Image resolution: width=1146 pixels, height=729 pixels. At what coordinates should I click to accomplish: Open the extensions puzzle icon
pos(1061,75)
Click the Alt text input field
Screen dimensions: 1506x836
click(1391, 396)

(Aim) Return every item above line for line, with nothing altered.

(Task result)
Image resolution: width=1146 pixels, height=729 pixels. At what coordinates should I click to accomplish: Open the extensions puzzle icon
pos(1061,75)
Click the Alt text input field
Screen dimensions: 1506x836
click(1391, 396)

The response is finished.